>>>>>

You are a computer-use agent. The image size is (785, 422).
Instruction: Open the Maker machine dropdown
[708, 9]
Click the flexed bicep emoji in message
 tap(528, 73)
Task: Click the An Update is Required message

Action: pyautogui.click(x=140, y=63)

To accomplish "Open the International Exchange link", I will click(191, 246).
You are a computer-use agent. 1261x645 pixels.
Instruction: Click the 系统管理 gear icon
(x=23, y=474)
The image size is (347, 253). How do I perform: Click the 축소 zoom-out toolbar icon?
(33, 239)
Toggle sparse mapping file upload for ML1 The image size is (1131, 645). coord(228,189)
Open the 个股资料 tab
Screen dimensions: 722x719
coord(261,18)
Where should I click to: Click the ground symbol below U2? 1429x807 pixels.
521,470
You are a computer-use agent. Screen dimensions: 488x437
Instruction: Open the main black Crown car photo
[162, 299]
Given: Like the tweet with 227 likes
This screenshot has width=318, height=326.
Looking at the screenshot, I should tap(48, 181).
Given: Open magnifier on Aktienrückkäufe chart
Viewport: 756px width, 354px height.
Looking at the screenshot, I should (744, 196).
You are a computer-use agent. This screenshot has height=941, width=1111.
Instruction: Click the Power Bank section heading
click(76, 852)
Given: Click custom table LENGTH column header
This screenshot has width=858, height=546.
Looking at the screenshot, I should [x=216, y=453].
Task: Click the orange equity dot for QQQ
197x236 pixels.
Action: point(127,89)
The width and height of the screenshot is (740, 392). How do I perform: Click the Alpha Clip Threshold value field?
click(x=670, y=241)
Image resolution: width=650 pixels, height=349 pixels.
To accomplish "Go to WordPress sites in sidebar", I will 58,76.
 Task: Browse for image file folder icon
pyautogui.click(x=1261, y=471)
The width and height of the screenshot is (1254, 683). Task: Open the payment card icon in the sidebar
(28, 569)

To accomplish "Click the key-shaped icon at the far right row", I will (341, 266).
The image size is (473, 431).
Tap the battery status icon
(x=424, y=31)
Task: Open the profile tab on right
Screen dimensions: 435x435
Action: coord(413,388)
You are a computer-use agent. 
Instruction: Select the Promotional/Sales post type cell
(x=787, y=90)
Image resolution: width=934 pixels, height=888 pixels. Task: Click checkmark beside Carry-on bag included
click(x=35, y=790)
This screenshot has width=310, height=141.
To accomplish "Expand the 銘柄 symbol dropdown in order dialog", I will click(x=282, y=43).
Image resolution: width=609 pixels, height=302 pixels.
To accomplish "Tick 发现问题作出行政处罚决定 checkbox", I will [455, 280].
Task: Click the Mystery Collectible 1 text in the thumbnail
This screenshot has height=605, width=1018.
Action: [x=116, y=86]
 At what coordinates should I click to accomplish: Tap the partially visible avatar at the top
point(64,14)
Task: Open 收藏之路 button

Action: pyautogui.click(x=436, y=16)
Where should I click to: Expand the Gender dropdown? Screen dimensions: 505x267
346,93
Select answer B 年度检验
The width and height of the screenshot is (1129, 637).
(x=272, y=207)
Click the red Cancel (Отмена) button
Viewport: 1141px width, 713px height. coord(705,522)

<<<<<

**Try it**. Retype each entry without altering a single word.

**Response to this exercise**.
You are a computer-use agent. The image size is (785, 422).
Instruction: Open the Maker machine dropdown
[708, 9]
Click the flexed bicep emoji in message
 tap(528, 73)
Task: Click the An Update is Required message

Action: pyautogui.click(x=140, y=63)

To accomplish "Open the International Exchange link", I will click(191, 246).
You are a computer-use agent. 1261x645 pixels.
Instruction: Click the 系统管理 gear icon
(x=23, y=474)
The image size is (347, 253). How do I perform: Click the 축소 zoom-out toolbar icon?
(33, 239)
Toggle sparse mapping file upload for ML1 The image size is (1131, 645). coord(228,189)
Open the 个股资料 tab
Screen dimensions: 722x719
coord(261,18)
Where should I click to: Click the ground symbol below U2? 1429x807 pixels.
521,470
You are a computer-use agent. Screen dimensions: 488x437
Instruction: Open the main black Crown car photo
[162, 299]
Given: Like the tweet with 227 likes
This screenshot has width=318, height=326.
Looking at the screenshot, I should tap(48, 181).
Given: Open magnifier on Aktienrückkäufe chart
Viewport: 756px width, 354px height.
Looking at the screenshot, I should (744, 196).
You are a computer-use agent. This screenshot has height=941, width=1111.
Instruction: Click the Power Bank section heading
click(76, 852)
Given: Click custom table LENGTH column header
This screenshot has width=858, height=546.
Looking at the screenshot, I should [x=216, y=453].
Task: Click the orange equity dot for QQQ
197x236 pixels.
Action: point(127,89)
The width and height of the screenshot is (740, 392). How do I perform: Click the Alpha Clip Threshold value field?
click(x=670, y=241)
Image resolution: width=650 pixels, height=349 pixels.
To accomplish "Go to WordPress sites in sidebar", I will 58,76.
 Task: Browse for image file folder icon
pyautogui.click(x=1261, y=471)
The width and height of the screenshot is (1254, 683). Task: Open the payment card icon in the sidebar
(28, 569)

To accomplish "Click the key-shaped icon at the far right row", I will (341, 266).
The image size is (473, 431).
Tap the battery status icon
(x=424, y=31)
Task: Open the profile tab on right
Screen dimensions: 435x435
Action: coord(413,388)
You are a computer-use agent. 
Instruction: Select the Promotional/Sales post type cell
(x=787, y=90)
Image resolution: width=934 pixels, height=888 pixels. Task: Click checkmark beside Carry-on bag included
click(x=35, y=790)
This screenshot has width=310, height=141.
To accomplish "Expand the 銘柄 symbol dropdown in order dialog", I will click(x=282, y=43).
Image resolution: width=609 pixels, height=302 pixels.
To accomplish "Tick 发现问题作出行政处罚决定 checkbox", I will [455, 280].
Task: Click the Mystery Collectible 1 text in the thumbnail
This screenshot has height=605, width=1018.
Action: [x=116, y=86]
 At what coordinates should I click to accomplish: Tap the partially visible avatar at the top
point(64,14)
Task: Open 收藏之路 button

Action: pyautogui.click(x=436, y=16)
Where should I click to: Expand the Gender dropdown? Screen dimensions: 505x267
346,93
Select answer B 年度检验
The width and height of the screenshot is (1129, 637).
(x=272, y=207)
Click the red Cancel (Отмена) button
Viewport: 1141px width, 713px height. coord(705,522)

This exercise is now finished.